[FRIAM] death

gⅼеɳ ☣ gepropella at gmail.com
Mon Oct 30 15:55:35 EDT 2017


On 10/30/2017 12:01 PM, Marcus Daniels wrote:
> Odd that some conservatives give embedded worth to lives that have demonstrated none yet (pro-lifers), and change the rules as life progresses.   Why the act of faith in the first place?  Why no conservatives advocating one-child-per-family, or income requirements for reproduction?
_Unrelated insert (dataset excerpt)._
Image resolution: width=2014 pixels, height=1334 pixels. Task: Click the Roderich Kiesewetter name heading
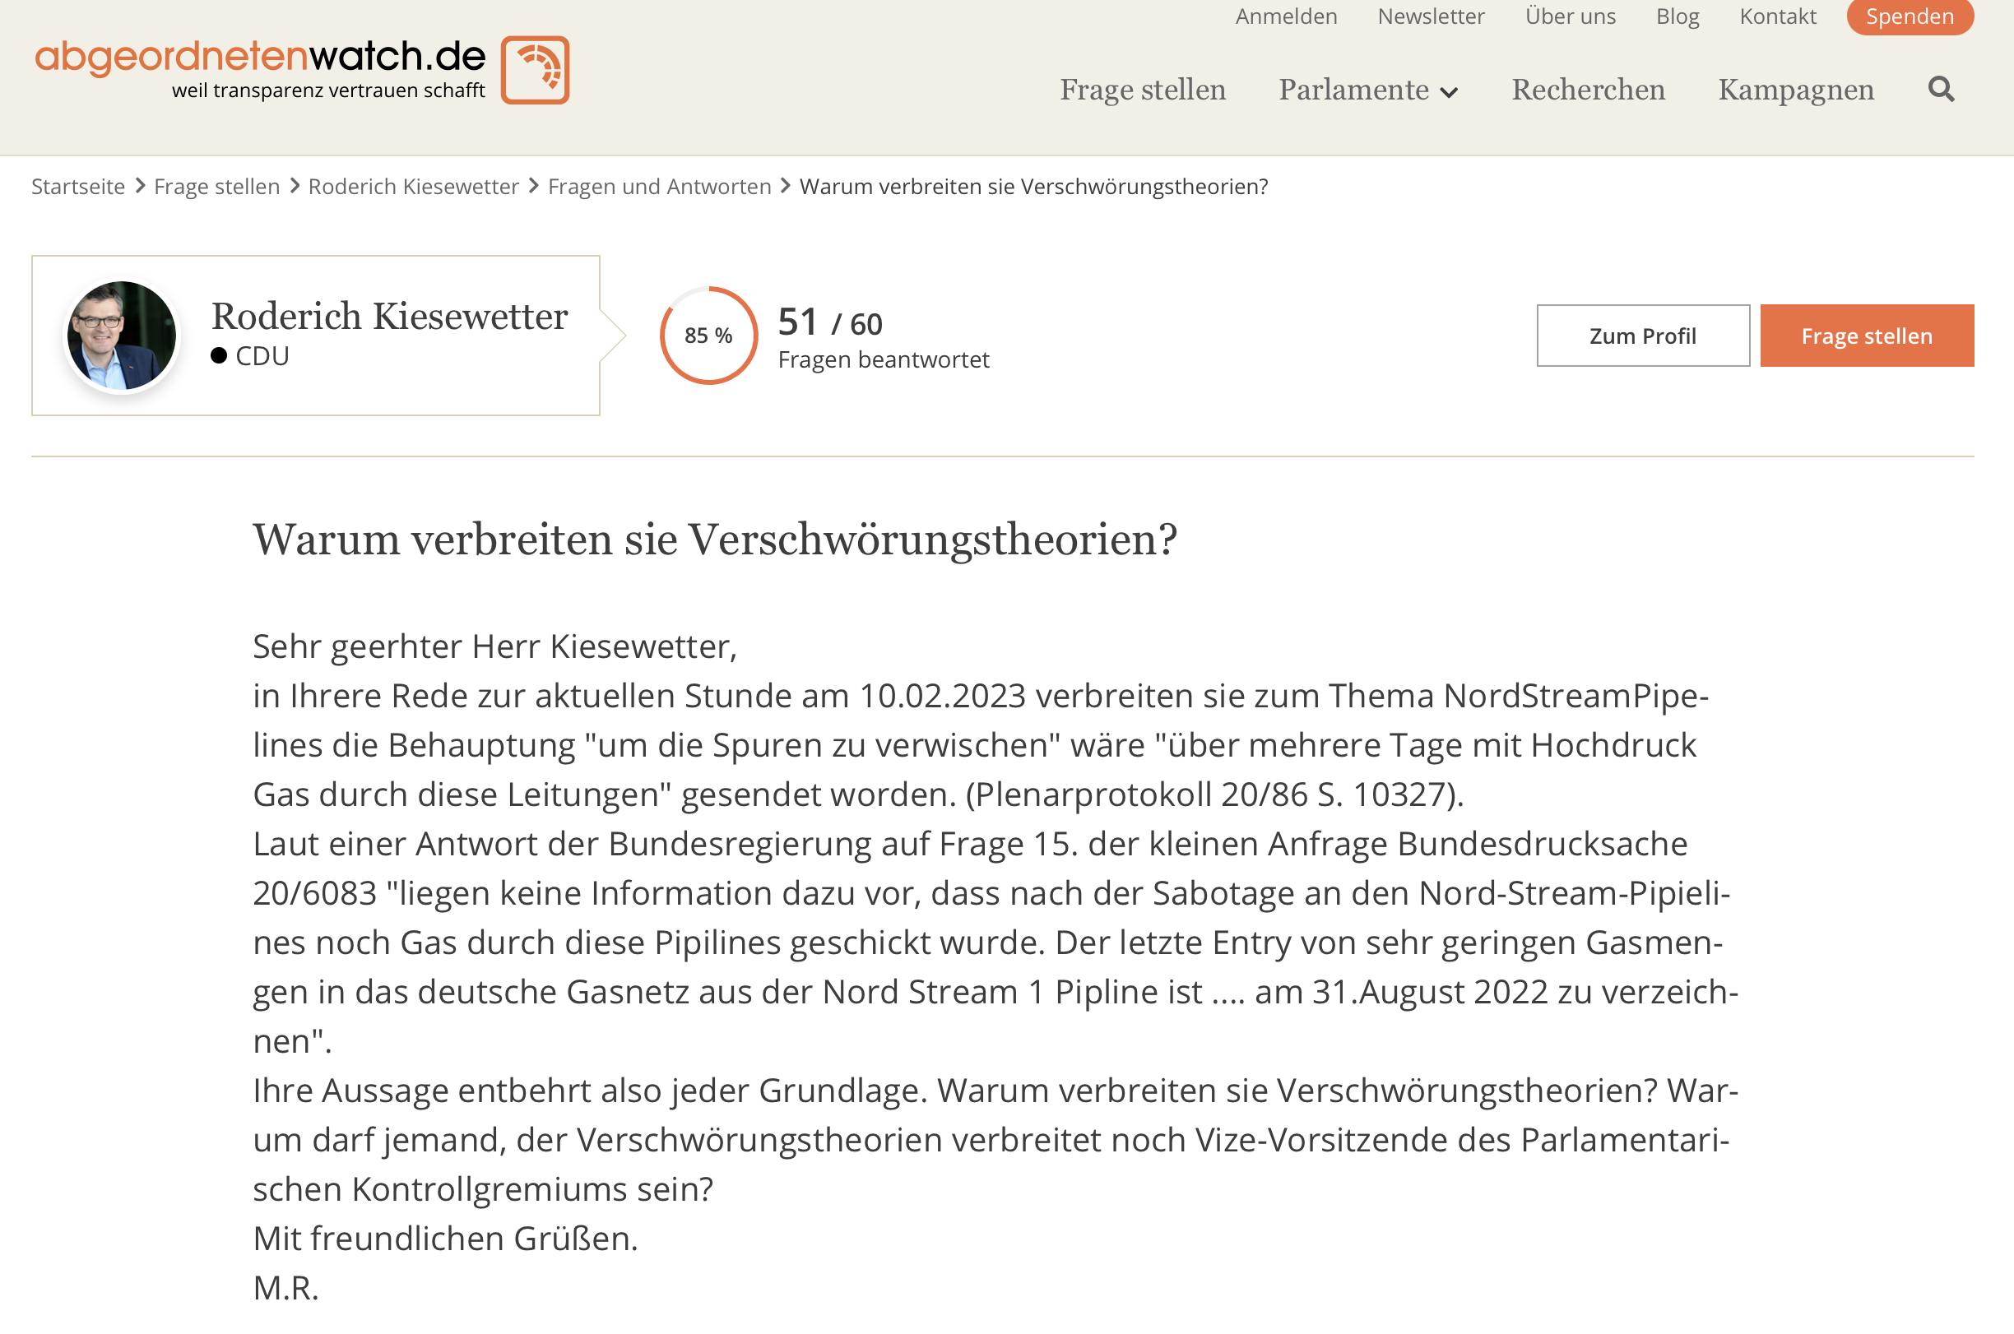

Our universality depends fundamentally on babies.  In order for progress to be made, the old farts, with all their outdated ideas, must die so the young turds can do things their way.  Sure, we want to keep the old farts around and exploit them as best we can.  But at some point, those fossilized thoughts need to be forgotten.  We need those babies.  Pro-lifers never seem to be reflective enough to make this sort of argument against abortion.  They're so strangled by  their individualism.

The trick is, as you point out, we don't need so many from the same gene pool(s)!  Again, perhaps my Bastard status biases me.  The (socialist?) idea that we all end up rearing the kids the breeders produce was built in from the start.  What we need are large incentives to steer the coming generations according to policy.  If we want more STEM, then encourage more STEM couples to have more babies.  Never mind the income requirements, split things like the SAT (or IQ) tests into variously weighted incentive programs.  If you (and your mate) score in the top quartile in analogical thinking, you get 7 baby vouchers.  Good math scores gets you 5 vouchers.  Good language scores get you 3. 8^)  And vouchers are non-transferable and temporally limited.  If you have more than 7 babies, then you're on your own for the remainder.

Of course, it has to be incentive based, or we'll retread some of our past mistakes.